• _Work to be completed_
Beginning at the line that contains "智能模拟器 (1242, 1374)", repeat each line exactly through the last one of the records below, and leave out the pictures.

Stored items:
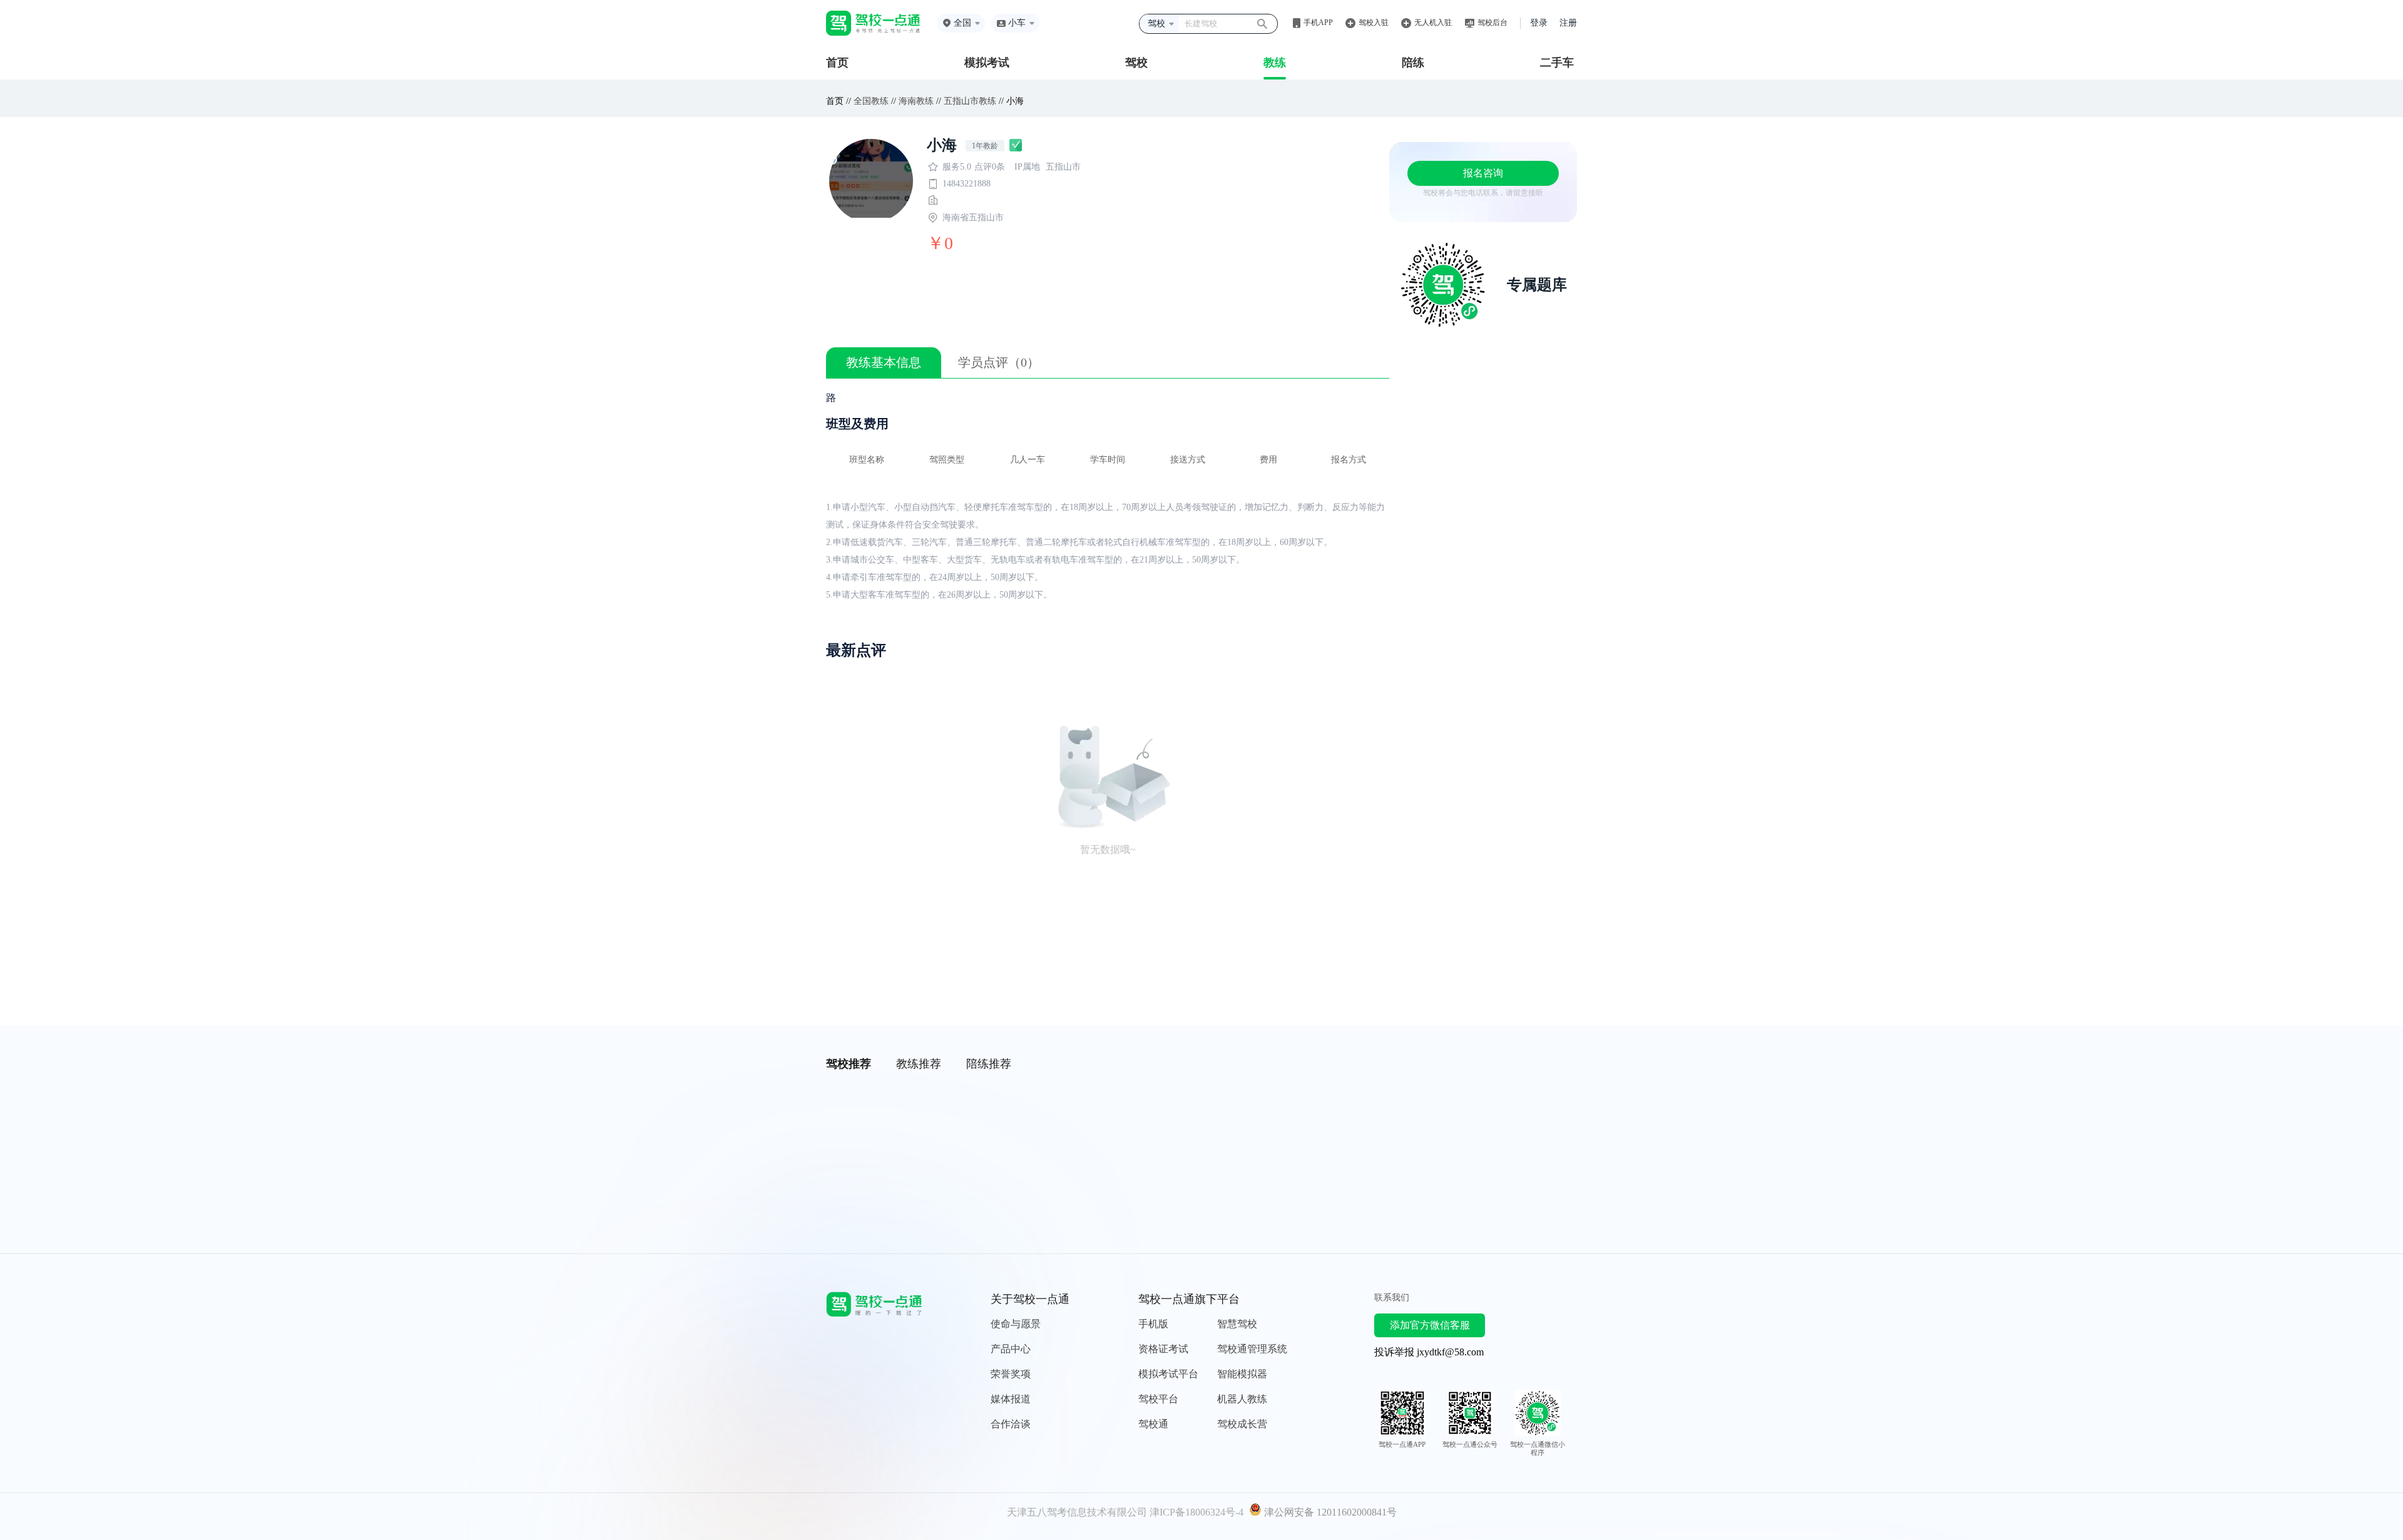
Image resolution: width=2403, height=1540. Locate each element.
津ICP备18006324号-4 (1196, 1512)
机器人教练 (1242, 1399)
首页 (837, 62)
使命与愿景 (1016, 1323)
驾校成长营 (1242, 1424)
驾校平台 (1158, 1399)
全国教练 (871, 101)
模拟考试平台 (1168, 1374)
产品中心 (1011, 1349)
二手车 (1557, 62)
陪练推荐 (988, 1064)
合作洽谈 (1011, 1424)
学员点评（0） (998, 362)
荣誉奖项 (1011, 1374)
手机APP (1318, 22)
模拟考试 (986, 62)
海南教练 (916, 101)
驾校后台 (1492, 22)
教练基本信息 (883, 362)
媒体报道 (1011, 1399)
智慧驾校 (1237, 1323)
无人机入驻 (1433, 22)
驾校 (1136, 62)
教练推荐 (918, 1064)
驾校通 (1153, 1424)
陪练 (1413, 62)
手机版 (1153, 1323)
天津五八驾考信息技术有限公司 (1077, 1512)
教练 (1274, 62)
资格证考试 (1163, 1349)
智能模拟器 (1242, 1374)
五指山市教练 (970, 101)
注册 (1568, 23)
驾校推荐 (848, 1064)
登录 (1539, 23)
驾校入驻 (1374, 22)
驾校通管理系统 (1252, 1349)
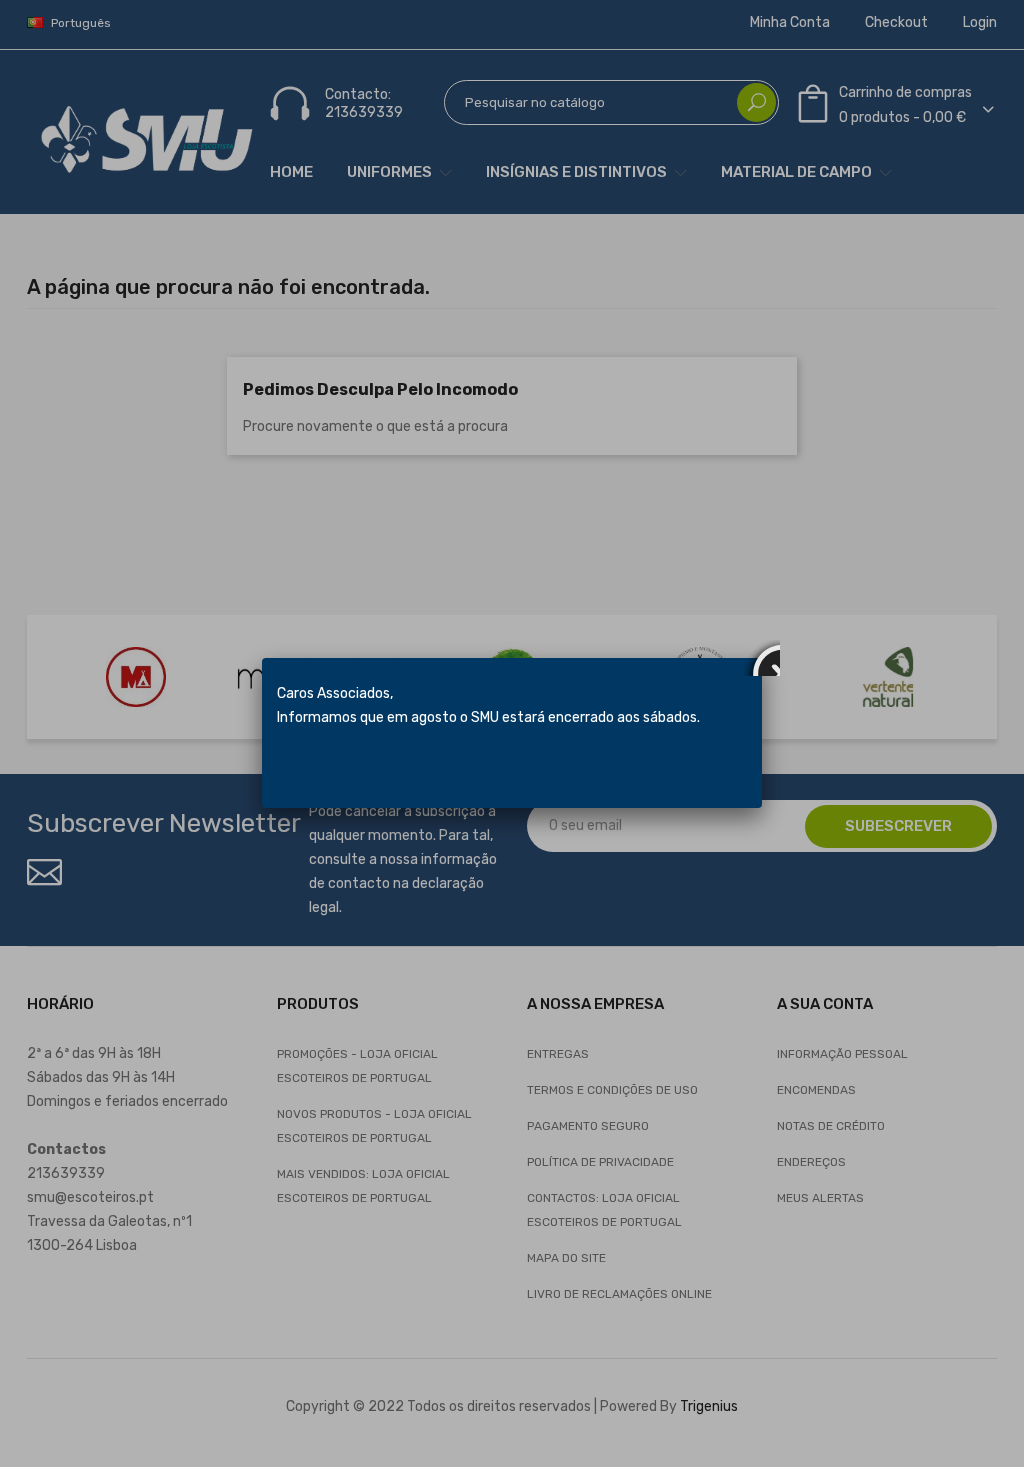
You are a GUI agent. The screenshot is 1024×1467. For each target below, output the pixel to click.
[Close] (762, 658)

• _Response below_
智能模拟器 (1242, 1374)
五指山市教练 (970, 101)
注册 (1568, 23)
驾校推荐 (848, 1064)
登录 (1539, 23)
驾校入驻 (1374, 22)
驾校通管理系统 (1252, 1349)
You are a GUI agent. The screenshot is 1024×1467. For each target below, output the pixel to click.
[Close] (762, 658)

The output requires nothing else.